Article – Embracing foreign investment in the N.T.

29 September 2014
Lyndon Keane
North Queensland Register
TERRITORIANS should welcome, not worry about, foreign investment in the region’s agricultural sector, according to Primary Industry and Fisheries Minister Willem Westra van Holthe.
Mr Westra van Holthe made the comment following the announcement that Elizabeth Downs, a 205,000-hectare property in the Douglas Daly region, had been sold to a Chinese company this month for $11.5 million.
Foreign agricultural investment in Australia has been a contentious issue in recent years, with public outrage surrounding the sale of iconic south-west Queensland cotton farm Cubbie Station to a Chinese-led syndicate in 2012.

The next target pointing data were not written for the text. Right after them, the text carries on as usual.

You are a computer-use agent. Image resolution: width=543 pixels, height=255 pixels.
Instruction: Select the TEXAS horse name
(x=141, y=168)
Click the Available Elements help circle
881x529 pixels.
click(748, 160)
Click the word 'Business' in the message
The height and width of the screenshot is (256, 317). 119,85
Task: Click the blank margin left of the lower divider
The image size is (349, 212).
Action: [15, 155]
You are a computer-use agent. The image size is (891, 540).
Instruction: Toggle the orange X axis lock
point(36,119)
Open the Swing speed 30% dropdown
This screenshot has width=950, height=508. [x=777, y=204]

The Primary Industry and Fisheries Minister said he believed pastoral leases made foreign investment a different prospect in the Northern Territory.
“We do live in a different paradigm up here,” he told the Katherine Times at the NT Field Days.

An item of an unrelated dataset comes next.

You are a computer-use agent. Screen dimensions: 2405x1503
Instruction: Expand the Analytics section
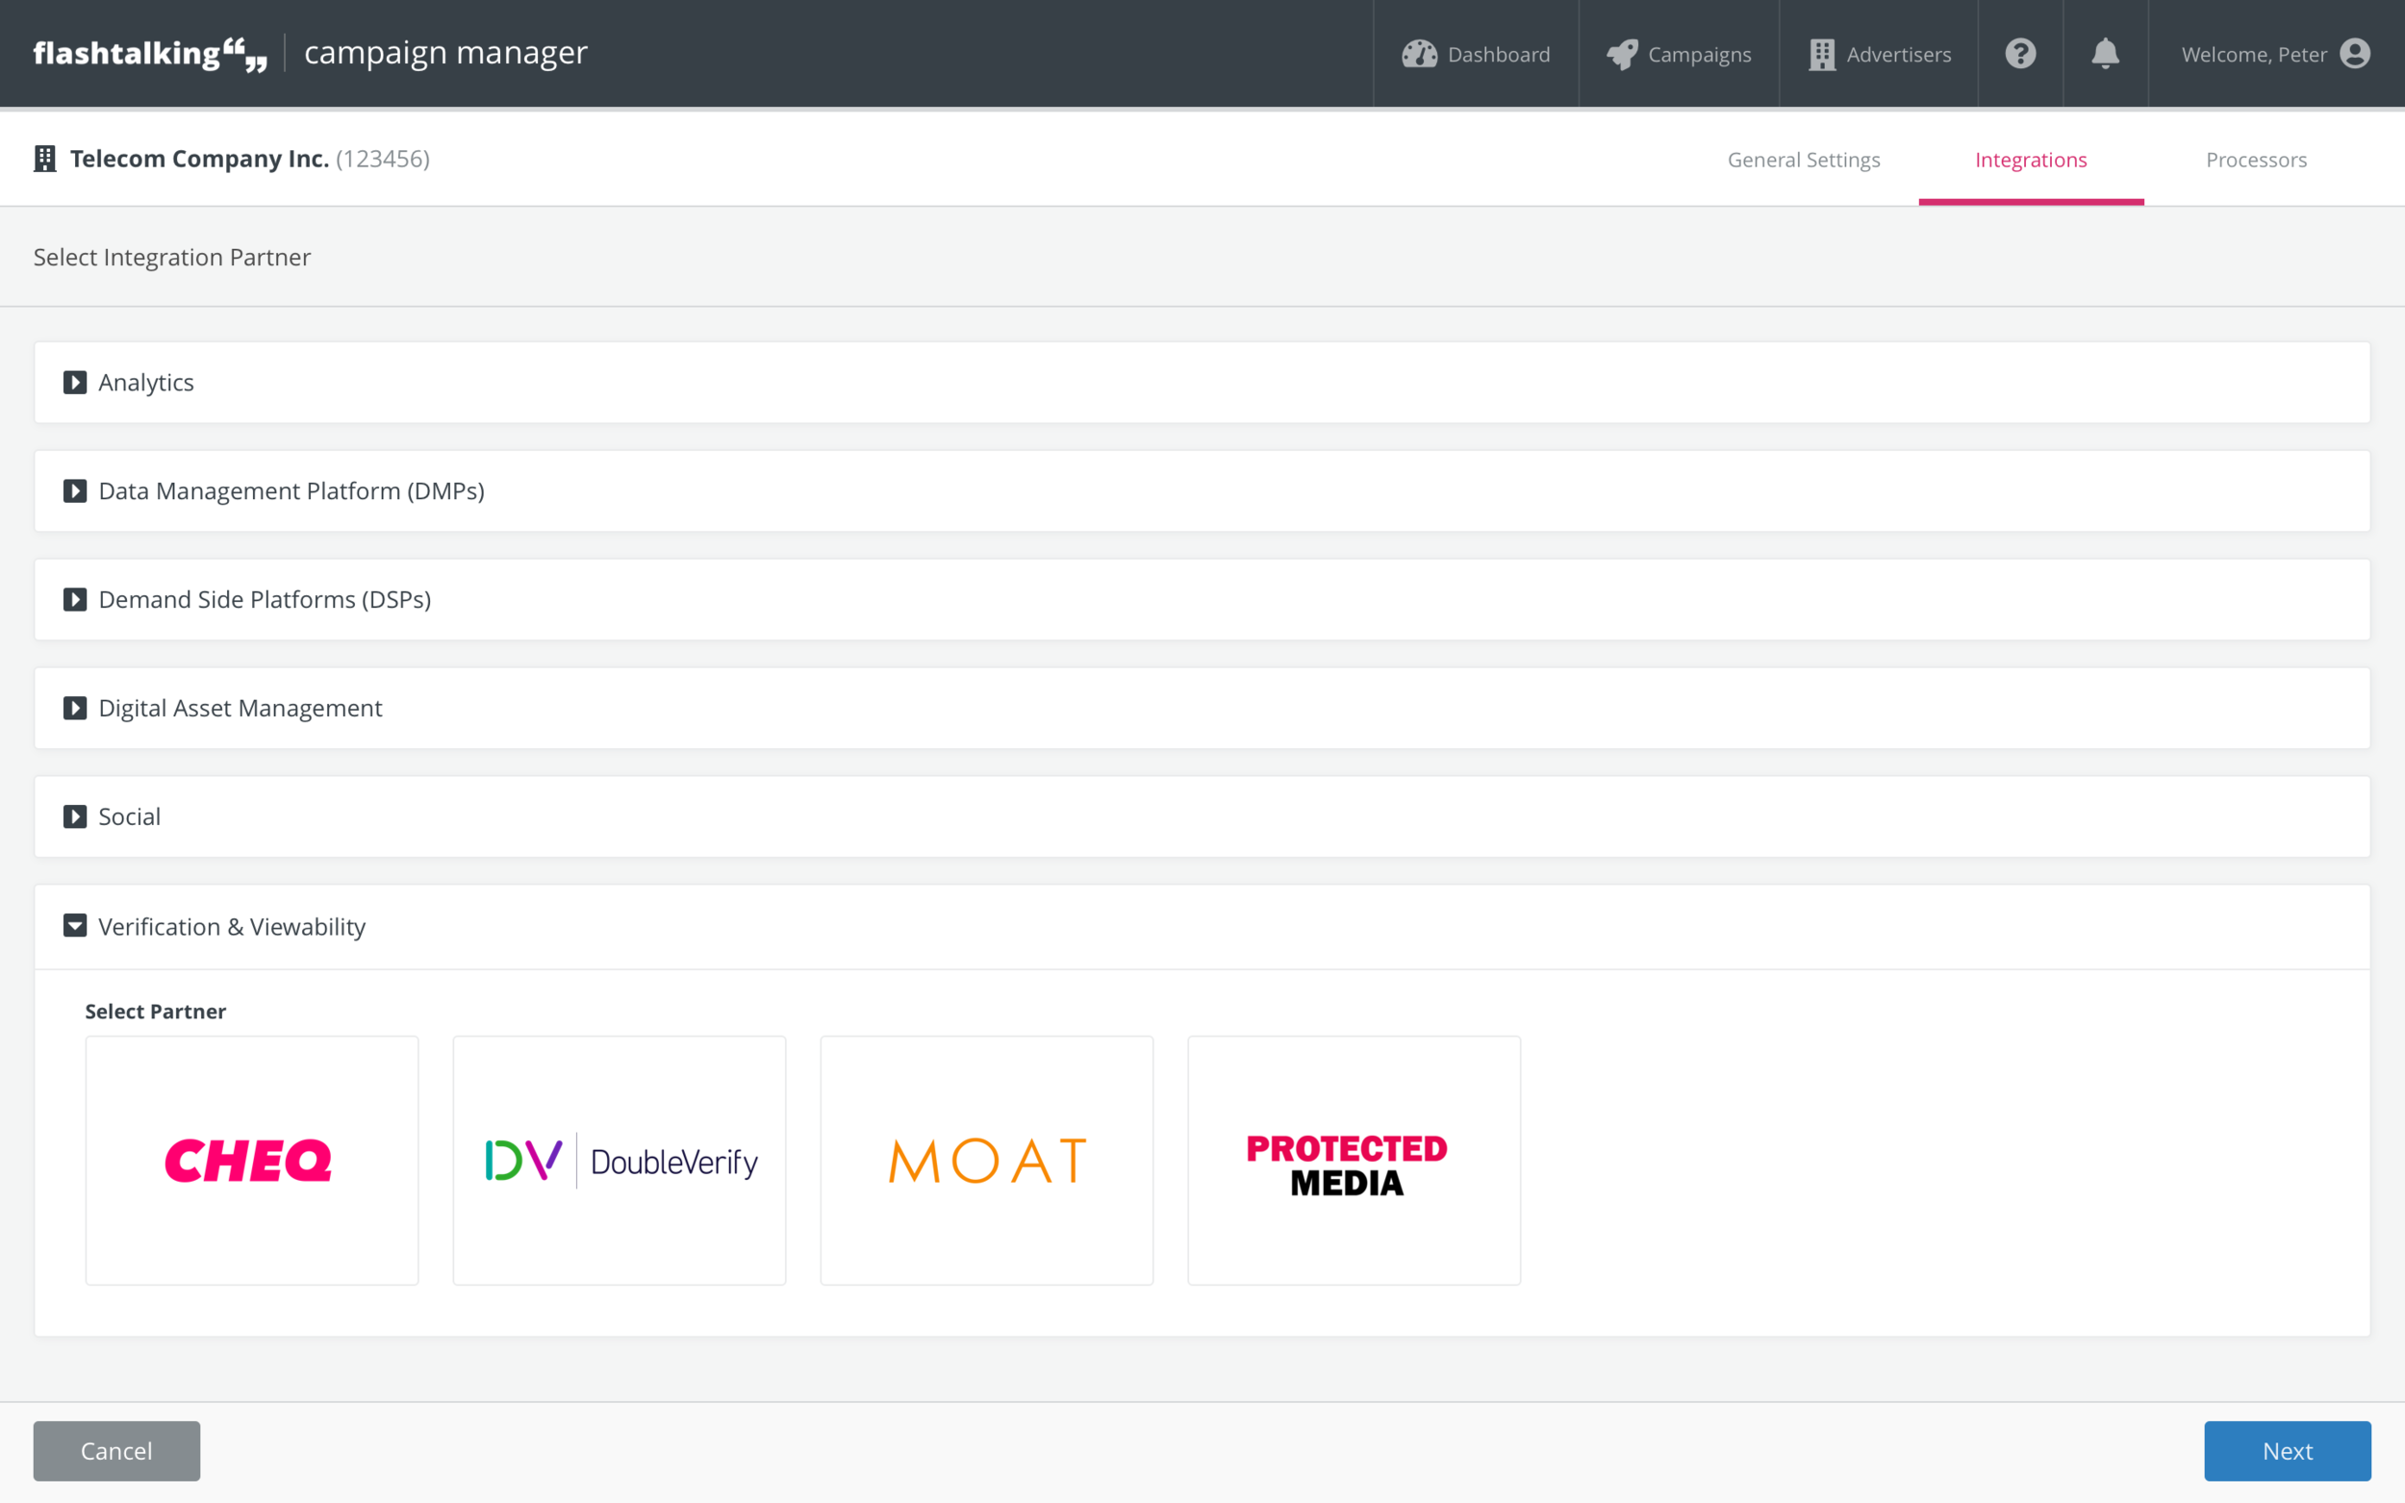[x=75, y=382]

“We don’t actually sell our pastoral estate, we only sell a lease to it, so it’s not like you’re handing over great swathes of land to foreign interests.”

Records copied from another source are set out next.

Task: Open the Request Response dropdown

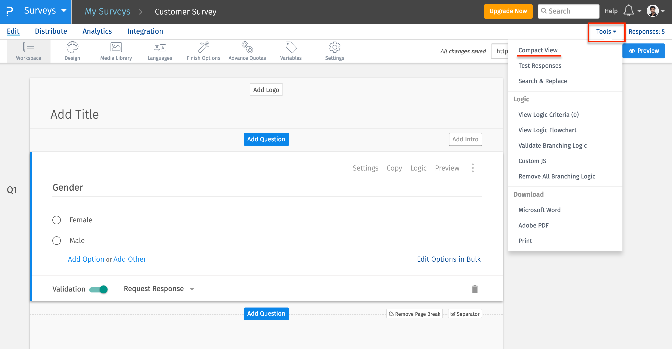Action: (x=158, y=289)
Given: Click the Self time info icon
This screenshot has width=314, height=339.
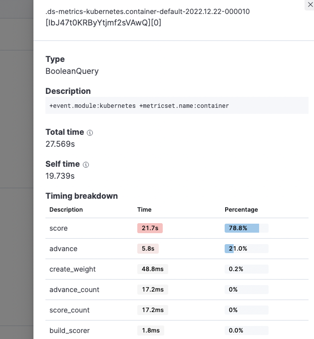Looking at the screenshot, I should (x=86, y=165).
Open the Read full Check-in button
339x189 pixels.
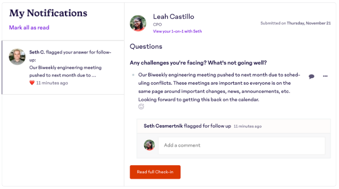[155, 172]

Mr Westra van Holthe said believed Territorians would be “quite accepting” of foreign agricultural investment, adding that he saw it as a major pathway to growth.
“I think the greatest potential currently is for foreign investment to come into the North Territory and give us the [economic] boost that we need,” he said.
Primary Industry and Fisheries Minister Willem Westra van Holthe says Territorians should view foreign agricultural investment as a positive.